## STORED ROWS

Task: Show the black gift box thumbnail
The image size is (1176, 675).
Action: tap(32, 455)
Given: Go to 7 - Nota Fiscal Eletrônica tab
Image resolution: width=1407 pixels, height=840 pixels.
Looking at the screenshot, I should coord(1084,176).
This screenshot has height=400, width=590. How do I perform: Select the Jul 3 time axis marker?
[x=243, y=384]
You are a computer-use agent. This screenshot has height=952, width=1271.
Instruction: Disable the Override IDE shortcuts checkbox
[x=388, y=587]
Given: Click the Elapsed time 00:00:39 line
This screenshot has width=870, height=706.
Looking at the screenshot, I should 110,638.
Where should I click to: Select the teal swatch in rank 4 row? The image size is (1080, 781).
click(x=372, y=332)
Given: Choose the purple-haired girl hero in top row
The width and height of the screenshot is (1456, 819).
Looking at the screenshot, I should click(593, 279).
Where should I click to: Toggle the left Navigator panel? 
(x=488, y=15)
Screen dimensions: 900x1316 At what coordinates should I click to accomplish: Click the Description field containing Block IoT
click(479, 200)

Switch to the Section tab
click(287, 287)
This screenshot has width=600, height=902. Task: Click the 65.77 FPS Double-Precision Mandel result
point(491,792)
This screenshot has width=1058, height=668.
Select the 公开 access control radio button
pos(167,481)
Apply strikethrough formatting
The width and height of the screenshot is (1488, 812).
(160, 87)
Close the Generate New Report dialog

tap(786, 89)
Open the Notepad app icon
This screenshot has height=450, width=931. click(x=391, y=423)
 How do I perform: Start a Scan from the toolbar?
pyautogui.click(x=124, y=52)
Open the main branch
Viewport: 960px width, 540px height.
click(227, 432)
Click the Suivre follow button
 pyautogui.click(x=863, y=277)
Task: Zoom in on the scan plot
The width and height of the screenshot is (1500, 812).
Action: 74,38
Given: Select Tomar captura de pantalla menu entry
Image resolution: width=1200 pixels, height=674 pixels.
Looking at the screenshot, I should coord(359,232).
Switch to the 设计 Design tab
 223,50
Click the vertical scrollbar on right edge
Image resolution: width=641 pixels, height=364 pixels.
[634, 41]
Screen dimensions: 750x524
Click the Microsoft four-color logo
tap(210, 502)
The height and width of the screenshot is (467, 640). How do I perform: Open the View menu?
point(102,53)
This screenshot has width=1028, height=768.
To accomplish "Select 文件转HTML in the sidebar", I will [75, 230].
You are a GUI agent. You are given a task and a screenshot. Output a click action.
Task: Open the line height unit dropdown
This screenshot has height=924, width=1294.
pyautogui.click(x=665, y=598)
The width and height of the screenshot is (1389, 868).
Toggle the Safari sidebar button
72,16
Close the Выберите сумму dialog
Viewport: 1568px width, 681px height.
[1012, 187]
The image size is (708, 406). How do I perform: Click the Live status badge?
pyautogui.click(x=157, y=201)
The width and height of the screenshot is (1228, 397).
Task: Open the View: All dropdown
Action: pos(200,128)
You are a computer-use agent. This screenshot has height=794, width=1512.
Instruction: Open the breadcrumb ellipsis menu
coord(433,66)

## REQUEST
Rename "scrollbar" to "scroll bar" throughout all the items above, and give them again with every other part unchanged.

## ANSWER TO THIS PROBLEM
Task: Show the black gift box thumbnail
The image size is (1176, 675).
Action: tap(32, 455)
Given: Go to 7 - Nota Fiscal Eletrônica tab
Image resolution: width=1407 pixels, height=840 pixels.
Looking at the screenshot, I should coord(1084,176).
This screenshot has height=400, width=590. How do I perform: Select the Jul 3 time axis marker?
[x=243, y=384]
You are a computer-use agent. This screenshot has height=952, width=1271.
Instruction: Disable the Override IDE shortcuts checkbox
[x=388, y=587]
Given: Click the Elapsed time 00:00:39 line
This screenshot has width=870, height=706.
Looking at the screenshot, I should 110,638.
Where should I click to: Select the teal swatch in rank 4 row? The image size is (1080, 781).
click(x=372, y=332)
Given: Choose the purple-haired girl hero in top row
The width and height of the screenshot is (1456, 819).
Looking at the screenshot, I should click(593, 279).
Where should I click to: Toggle the left Navigator panel? 
(x=488, y=15)
Screen dimensions: 900x1316 At what coordinates should I click to accomplish: Click the Description field containing Block IoT
click(479, 200)

Switch to the Section tab
click(287, 287)
This screenshot has width=600, height=902. Task: Click the 65.77 FPS Double-Precision Mandel result
point(491,792)
This screenshot has width=1058, height=668.
Select the 公开 access control radio button
pos(167,481)
Apply strikethrough formatting
The width and height of the screenshot is (1488, 812).
(160, 87)
Close the Generate New Report dialog

tap(786, 89)
Open the Notepad app icon
This screenshot has height=450, width=931. click(x=391, y=423)
 How do I perform: Start a Scan from the toolbar?
pyautogui.click(x=124, y=52)
Open the main branch
Viewport: 960px width, 540px height.
click(227, 432)
Click the Suivre follow button
 pyautogui.click(x=863, y=277)
Task: Zoom in on the scan plot
The width and height of the screenshot is (1500, 812).
Action: 74,38
Given: Select Tomar captura de pantalla menu entry
Image resolution: width=1200 pixels, height=674 pixels.
Looking at the screenshot, I should coord(359,232).
Switch to the 设计 Design tab
 223,50
Click the vertical scroll bar on right edge
Image resolution: width=641 pixels, height=364 pixels.
[634, 41]
Screen dimensions: 750x524
Click the Microsoft four-color logo
tap(210, 502)
The height and width of the screenshot is (467, 640). How do I perform: Open the View menu?
point(102,53)
This screenshot has width=1028, height=768.
To accomplish "Select 文件转HTML in the sidebar", I will [75, 230].
You are a GUI agent. You are given a task and a screenshot. Output a click action.
Task: Open the line height unit dropdown
This screenshot has height=924, width=1294.
pyautogui.click(x=665, y=598)
The width and height of the screenshot is (1389, 868).
Toggle the Safari sidebar button
72,16
Close the Выберите сумму dialog
Viewport: 1568px width, 681px height.
[1012, 187]
The image size is (708, 406). How do I perform: Click the Live status badge?
pyautogui.click(x=157, y=201)
The width and height of the screenshot is (1228, 397).
Task: Open the View: All dropdown
Action: pos(200,128)
You are a computer-use agent. This screenshot has height=794, width=1512.
Instruction: Open the breadcrumb ellipsis menu
coord(433,66)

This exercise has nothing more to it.